Back in the 1960s, the Indonesian government was overthrown by the military, and the country descended into vicious turmoil. Unable to cover the entire nation in tyranny themselves, the military outsourced its violent wants to local gangsters and paramilitary groups, who went on to form death squads, allowing them to beat, rape and murder anyone they suspected of being a Communist. The Act Of Killing focuses on a select group of these former mass murderers, most of whom are now well into their 60s and 70s, who have been tasked with cinematically re-enacting their violent histories.
The documentary takes a solid hour to get up and running, flitting from place to place as we're introduced to these now mild-mannered "monsters". Exposing them not as extinct volcanoes, merely driven dormant by old-age, but still filled with the hate they possessed back in the day, and not an ounce of regret for what they've done. In fact most of them take pride in "being more cruel and savage than the Communists"; early scenes of them watching footage from their own movies fill them with shame, not for their actions, but because they don't like how they look on the screen.

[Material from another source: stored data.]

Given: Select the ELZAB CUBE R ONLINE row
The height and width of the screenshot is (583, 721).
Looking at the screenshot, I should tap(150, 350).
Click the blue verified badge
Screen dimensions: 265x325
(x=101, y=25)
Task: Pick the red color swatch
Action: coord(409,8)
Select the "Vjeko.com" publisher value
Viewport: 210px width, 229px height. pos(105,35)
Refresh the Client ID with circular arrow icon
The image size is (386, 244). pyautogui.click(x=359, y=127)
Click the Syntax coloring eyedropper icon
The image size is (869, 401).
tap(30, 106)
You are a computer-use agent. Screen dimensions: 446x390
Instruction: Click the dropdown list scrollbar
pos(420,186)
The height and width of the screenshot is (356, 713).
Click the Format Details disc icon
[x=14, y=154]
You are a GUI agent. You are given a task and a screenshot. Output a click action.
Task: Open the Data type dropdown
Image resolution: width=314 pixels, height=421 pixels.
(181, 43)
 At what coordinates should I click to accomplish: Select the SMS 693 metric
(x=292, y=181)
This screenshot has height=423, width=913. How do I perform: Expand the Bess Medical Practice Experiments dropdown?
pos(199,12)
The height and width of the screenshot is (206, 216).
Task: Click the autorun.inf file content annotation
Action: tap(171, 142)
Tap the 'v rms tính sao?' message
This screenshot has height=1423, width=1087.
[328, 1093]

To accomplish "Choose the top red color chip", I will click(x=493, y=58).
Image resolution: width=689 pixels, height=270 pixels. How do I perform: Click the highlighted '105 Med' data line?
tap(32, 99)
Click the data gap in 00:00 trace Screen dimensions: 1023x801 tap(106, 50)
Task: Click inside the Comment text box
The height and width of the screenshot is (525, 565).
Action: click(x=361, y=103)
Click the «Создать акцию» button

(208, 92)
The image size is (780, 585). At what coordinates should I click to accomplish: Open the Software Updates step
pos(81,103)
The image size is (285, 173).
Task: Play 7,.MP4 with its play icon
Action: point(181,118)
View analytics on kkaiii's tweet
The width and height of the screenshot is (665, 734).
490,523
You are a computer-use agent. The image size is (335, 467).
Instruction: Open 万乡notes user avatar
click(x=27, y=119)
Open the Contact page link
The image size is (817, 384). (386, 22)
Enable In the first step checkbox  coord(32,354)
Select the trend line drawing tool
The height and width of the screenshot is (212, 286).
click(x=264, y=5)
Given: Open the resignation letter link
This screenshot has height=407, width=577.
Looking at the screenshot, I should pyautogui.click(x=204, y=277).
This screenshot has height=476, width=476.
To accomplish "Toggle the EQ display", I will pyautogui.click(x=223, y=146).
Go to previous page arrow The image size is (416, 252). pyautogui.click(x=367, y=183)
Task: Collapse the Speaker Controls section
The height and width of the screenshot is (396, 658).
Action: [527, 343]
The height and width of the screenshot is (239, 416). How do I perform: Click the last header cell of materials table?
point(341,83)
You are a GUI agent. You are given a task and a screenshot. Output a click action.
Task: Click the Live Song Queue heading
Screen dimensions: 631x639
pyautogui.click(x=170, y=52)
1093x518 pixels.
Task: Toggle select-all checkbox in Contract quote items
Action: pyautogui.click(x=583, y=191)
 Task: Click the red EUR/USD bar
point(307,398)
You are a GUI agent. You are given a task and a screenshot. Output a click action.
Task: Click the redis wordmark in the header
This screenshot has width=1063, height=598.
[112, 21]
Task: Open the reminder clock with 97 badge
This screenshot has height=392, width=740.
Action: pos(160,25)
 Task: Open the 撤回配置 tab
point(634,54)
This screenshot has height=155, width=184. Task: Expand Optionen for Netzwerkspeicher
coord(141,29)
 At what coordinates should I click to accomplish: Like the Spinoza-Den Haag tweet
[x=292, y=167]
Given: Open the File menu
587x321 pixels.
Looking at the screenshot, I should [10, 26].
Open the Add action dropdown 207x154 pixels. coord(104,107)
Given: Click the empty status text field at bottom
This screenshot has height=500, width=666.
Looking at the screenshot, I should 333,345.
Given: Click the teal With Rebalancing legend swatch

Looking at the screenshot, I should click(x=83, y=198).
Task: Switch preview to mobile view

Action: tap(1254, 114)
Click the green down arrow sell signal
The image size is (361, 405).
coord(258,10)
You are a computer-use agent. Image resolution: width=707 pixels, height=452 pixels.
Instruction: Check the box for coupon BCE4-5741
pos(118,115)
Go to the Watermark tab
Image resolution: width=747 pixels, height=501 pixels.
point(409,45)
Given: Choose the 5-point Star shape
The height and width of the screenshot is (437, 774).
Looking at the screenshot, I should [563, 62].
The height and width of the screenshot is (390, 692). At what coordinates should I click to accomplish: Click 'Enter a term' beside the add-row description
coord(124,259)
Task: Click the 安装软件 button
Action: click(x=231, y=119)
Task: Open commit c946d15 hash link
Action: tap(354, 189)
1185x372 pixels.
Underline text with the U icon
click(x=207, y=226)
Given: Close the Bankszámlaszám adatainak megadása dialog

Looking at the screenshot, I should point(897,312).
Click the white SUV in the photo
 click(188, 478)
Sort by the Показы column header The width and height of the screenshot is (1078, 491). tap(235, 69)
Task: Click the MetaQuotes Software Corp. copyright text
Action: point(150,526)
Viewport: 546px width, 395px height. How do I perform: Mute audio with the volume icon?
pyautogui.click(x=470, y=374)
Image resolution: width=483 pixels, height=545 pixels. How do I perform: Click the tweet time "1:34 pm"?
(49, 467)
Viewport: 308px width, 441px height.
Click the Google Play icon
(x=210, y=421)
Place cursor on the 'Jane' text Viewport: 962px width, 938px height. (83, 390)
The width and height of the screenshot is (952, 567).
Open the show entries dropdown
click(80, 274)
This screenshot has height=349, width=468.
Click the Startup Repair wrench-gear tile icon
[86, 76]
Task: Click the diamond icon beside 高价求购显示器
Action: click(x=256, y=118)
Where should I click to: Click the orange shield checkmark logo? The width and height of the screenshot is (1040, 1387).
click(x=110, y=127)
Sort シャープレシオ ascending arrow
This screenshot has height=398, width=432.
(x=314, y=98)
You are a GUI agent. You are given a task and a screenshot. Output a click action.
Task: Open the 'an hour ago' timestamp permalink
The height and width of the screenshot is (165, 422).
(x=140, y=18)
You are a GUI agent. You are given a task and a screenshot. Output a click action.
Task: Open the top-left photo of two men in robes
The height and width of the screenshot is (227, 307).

However, during the last hour, when they are left to direct more and more re-enactments of their own heinous war crimes, you see that demeanour begin to crumble. Even as they hide their past behind a cinematic veneer of old-school gangster movies and big musical numbers, the realisation of their actions slowly begins to dawn of them, and it begins to take a startling emotional, psychological and, in some cases, physical toll on them all.
As you may have gathered, this is one heavy movie. Even as we watch ridiculous scenes of an overweight male transvestite trying to direct a flamboyant ghost on how to act scarier, it's still painfully clear that it's all a smoke-screen; this is self-described therapy disguised as movie-making. It takes a long time to get there, but The Act Of Killing ends up as one of the most disturbing, powerful movies of the year.